__Task to carry out__. Reproduce the records starting at the line that contains "The height and width of the screenshot is (912, 1479)." and running to the last line, exactly and in full.

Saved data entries
################

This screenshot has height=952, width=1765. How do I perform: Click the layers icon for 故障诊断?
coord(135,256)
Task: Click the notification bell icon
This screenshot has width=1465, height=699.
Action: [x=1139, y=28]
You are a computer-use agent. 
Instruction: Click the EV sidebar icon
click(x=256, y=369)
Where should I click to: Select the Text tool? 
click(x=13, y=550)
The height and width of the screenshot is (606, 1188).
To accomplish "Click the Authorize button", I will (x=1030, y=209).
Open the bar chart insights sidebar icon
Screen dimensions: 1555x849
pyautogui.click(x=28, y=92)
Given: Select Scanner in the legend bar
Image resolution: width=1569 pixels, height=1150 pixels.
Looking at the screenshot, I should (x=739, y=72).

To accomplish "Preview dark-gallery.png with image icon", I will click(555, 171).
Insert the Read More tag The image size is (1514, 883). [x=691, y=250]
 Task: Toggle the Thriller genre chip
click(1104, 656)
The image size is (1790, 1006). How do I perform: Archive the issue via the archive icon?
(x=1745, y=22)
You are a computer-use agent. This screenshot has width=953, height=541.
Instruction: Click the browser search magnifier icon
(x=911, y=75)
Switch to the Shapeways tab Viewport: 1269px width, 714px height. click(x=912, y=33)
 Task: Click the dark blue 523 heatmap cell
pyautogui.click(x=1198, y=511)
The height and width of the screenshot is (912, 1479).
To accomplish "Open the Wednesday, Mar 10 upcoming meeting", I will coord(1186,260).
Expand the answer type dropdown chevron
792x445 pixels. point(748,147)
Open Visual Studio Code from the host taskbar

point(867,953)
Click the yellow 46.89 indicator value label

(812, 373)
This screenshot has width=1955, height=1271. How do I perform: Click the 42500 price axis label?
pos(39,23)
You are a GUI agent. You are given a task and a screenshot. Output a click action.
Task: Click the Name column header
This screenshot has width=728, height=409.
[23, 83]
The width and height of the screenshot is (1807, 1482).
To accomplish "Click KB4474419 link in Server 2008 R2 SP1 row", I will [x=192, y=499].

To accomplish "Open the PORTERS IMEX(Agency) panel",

################

__Your response__.
The height and width of the screenshot is (912, 1479).
To accomplish "Open the Wednesday, Mar 10 upcoming meeting", I will coord(1186,260).
Expand the answer type dropdown chevron
792x445 pixels. point(748,147)
Open Visual Studio Code from the host taskbar

point(867,953)
Click the yellow 46.89 indicator value label

(812, 373)
This screenshot has width=1955, height=1271. How do I perform: Click the 42500 price axis label?
pos(39,23)
You are a GUI agent. You are given a task and a screenshot. Output a click action.
Task: Click the Name column header
This screenshot has width=728, height=409.
[23, 83]
The width and height of the screenshot is (1807, 1482).
To accomplish "Click KB4474419 link in Server 2008 R2 SP1 row", I will [x=192, y=499].

To accomplish "Open the PORTERS IMEX(Agency) panel",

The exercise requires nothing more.